▸ WORK INSTRUCTIONS:
Reproduce the material verbatim, from the line containing "This screenshot has height=229, width=328." through the line containing "pyautogui.click(x=291, y=589)", including both of those lines.

▸ MATERIAL TO PROCESS:
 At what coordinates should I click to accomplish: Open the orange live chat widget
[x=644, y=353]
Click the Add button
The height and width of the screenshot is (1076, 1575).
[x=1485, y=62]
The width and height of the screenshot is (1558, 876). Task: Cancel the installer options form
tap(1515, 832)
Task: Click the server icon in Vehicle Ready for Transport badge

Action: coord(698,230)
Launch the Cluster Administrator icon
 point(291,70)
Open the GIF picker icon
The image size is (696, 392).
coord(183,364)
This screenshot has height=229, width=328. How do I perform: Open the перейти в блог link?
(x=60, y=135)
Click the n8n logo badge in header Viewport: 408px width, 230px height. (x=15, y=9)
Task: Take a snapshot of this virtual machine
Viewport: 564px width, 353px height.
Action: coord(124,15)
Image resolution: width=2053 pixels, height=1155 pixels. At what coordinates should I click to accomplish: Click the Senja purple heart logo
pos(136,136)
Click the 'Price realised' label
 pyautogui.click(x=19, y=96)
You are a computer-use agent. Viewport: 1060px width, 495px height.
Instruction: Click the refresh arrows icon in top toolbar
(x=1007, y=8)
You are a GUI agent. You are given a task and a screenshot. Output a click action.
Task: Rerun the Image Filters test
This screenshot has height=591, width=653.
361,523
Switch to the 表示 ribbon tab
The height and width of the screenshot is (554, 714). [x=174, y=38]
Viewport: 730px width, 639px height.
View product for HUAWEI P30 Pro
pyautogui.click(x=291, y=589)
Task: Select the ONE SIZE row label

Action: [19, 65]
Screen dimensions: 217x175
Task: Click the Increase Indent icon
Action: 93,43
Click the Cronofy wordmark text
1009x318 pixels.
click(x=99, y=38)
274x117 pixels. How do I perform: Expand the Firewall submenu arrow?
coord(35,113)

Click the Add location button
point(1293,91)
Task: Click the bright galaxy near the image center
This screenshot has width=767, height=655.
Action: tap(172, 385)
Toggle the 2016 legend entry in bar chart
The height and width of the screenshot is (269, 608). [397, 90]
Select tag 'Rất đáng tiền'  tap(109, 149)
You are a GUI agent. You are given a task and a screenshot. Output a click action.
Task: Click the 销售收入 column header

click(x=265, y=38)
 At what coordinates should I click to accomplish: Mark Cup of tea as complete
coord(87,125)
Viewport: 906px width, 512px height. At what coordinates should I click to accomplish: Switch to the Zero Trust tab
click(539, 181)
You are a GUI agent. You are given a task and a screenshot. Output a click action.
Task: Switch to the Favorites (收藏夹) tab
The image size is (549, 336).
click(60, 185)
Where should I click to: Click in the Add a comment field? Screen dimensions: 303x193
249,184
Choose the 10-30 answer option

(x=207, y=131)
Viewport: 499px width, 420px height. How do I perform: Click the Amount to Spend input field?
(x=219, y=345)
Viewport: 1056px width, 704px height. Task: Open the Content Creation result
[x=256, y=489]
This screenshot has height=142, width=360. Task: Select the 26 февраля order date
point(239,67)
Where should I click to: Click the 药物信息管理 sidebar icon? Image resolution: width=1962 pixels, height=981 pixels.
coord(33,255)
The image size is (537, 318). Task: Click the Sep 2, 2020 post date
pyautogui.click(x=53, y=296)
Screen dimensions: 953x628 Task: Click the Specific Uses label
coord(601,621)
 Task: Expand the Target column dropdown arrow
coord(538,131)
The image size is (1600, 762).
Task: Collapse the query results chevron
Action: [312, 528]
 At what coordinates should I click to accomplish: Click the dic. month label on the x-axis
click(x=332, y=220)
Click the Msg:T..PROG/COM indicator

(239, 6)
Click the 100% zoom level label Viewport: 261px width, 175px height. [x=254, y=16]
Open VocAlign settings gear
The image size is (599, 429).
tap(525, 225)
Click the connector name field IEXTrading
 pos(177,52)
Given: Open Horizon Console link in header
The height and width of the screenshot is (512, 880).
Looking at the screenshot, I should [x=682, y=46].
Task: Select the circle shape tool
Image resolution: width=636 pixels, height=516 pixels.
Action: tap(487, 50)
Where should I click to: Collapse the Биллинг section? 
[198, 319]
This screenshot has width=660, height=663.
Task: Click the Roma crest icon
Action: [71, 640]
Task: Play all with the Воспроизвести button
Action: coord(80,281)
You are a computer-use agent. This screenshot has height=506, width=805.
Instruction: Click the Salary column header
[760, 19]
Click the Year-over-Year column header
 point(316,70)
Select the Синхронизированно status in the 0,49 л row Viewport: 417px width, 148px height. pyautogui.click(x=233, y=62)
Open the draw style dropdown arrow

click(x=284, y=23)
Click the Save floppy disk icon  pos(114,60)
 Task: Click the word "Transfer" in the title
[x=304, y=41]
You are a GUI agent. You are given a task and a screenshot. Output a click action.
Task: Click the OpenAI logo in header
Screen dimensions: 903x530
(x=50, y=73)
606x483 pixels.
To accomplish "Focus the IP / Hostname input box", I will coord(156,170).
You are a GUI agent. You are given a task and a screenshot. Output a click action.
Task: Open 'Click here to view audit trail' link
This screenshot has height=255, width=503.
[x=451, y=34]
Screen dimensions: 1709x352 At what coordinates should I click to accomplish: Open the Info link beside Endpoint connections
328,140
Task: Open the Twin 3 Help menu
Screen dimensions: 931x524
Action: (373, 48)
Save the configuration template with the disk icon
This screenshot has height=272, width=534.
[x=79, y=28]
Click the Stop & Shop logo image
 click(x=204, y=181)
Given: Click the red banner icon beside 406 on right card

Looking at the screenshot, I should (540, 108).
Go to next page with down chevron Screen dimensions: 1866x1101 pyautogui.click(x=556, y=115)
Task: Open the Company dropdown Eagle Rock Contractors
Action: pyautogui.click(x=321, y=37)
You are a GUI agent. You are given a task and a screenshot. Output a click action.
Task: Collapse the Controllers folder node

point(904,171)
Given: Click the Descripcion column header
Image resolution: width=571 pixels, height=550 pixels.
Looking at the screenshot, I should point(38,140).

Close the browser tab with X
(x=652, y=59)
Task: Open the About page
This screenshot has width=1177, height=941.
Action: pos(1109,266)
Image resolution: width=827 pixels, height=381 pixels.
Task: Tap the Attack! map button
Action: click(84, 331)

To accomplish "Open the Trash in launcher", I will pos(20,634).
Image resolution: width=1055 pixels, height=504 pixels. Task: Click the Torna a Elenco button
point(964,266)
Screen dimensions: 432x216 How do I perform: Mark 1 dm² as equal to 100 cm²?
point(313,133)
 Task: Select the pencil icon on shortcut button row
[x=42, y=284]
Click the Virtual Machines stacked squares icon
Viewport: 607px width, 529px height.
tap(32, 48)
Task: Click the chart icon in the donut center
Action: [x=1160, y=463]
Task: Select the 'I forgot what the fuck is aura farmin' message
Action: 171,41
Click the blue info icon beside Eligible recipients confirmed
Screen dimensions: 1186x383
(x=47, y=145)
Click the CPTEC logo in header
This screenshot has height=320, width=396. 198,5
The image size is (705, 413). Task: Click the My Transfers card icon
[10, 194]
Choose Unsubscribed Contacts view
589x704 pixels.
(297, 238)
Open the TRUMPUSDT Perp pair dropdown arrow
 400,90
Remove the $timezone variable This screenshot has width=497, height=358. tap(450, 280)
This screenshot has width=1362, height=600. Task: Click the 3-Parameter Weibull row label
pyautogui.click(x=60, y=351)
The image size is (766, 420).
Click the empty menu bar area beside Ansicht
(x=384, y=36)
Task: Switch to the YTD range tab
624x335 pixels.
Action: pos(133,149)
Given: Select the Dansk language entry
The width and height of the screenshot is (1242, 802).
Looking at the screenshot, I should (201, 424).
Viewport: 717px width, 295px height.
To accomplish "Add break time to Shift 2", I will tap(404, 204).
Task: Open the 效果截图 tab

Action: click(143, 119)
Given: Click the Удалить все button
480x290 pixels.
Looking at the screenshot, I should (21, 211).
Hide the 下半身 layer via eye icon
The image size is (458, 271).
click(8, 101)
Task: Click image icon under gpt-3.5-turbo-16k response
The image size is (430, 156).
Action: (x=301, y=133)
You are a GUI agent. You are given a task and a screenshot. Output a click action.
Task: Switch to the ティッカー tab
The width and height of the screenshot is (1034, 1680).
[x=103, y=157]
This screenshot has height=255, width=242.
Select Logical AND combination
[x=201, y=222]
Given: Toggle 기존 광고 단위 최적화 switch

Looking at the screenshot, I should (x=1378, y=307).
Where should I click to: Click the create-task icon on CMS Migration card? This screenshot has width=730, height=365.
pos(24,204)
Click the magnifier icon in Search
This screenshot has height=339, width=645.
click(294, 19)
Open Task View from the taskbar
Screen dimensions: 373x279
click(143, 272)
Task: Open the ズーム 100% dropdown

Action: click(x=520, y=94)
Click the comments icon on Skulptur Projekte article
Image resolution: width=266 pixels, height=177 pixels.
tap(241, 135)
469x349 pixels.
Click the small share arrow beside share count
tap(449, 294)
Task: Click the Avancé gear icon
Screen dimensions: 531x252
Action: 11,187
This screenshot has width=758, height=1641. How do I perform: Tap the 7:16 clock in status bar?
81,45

▸ SOLUTION BELOW:
This screenshot has height=229, width=328. How do I perform: Open the перейти в блог link?
(x=60, y=135)
Click the n8n logo badge in header Viewport: 408px width, 230px height. (x=15, y=9)
Task: Take a snapshot of this virtual machine
Viewport: 564px width, 353px height.
Action: coord(124,15)
Image resolution: width=2053 pixels, height=1155 pixels. At what coordinates should I click to accomplish: Click the Senja purple heart logo
pos(136,136)
Click the 'Price realised' label
 pyautogui.click(x=19, y=96)
You are a computer-use agent. Viewport: 1060px width, 495px height.
Instruction: Click the refresh arrows icon in top toolbar
(x=1007, y=8)
You are a GUI agent. You are given a task and a screenshot. Output a click action.
Task: Rerun the Image Filters test
This screenshot has height=591, width=653.
361,523
Switch to the 表示 ribbon tab
The height and width of the screenshot is (554, 714). [x=174, y=38]
Viewport: 730px width, 639px height.
View product for HUAWEI P30 Pro
pyautogui.click(x=291, y=589)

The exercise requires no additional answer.